Germany: There were no major changes because of recent general elections.

New regulation of money laundering are in place.

Sweden: There are no fundamental changes in tax law since the minority government is not able to pass new laws of importance through the parliament.

France: The election of Macron changed the political landscape in France. Major changes are the cut of wealth tax and the reduction of taxes on capital gains. Important is also the reform of labour law.

The Netherlands: There are no major changes because of upcoming general elections.

Austria: There are no major changes because of upcoming elections on 15 October.

Turkey: The tax system is stable but changes are made constantly.

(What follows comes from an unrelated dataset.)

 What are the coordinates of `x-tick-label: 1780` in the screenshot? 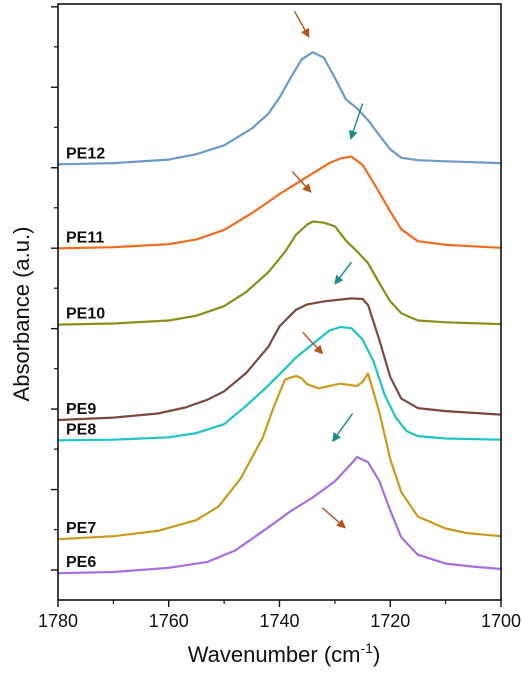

Switzerland: On 1 January 2017 Switzerland has revised rules for the brand “Made in Switzerland”. The new rules require that 80% of productions costs on food products and 60% of industrial products have to be of Swiss origin.

Bank secrecy has ended for EU citizens and citizens of 9 other countries.

Another major change is that volunteer fire fighters are allowed to drink beer again.

From 1 January 2018 VAT obligation have to be fulfilled by foreign business entities if their worldwide sales exceed 100,000 SFR. Up to now a VAT registration in Switzerland was only obligatory if sales in Switzerland exceeded 100,000 SFR. VAT rates will decrease slightly.

Poland: The new system of electronical transfer of VAT relevant data to tax authorities did not work properly in the beginning. However, issues have been solved. Here are new regulations for registration and deregistration for VAT purposes. Another change is the extension of the reverse charge system on subcontractors.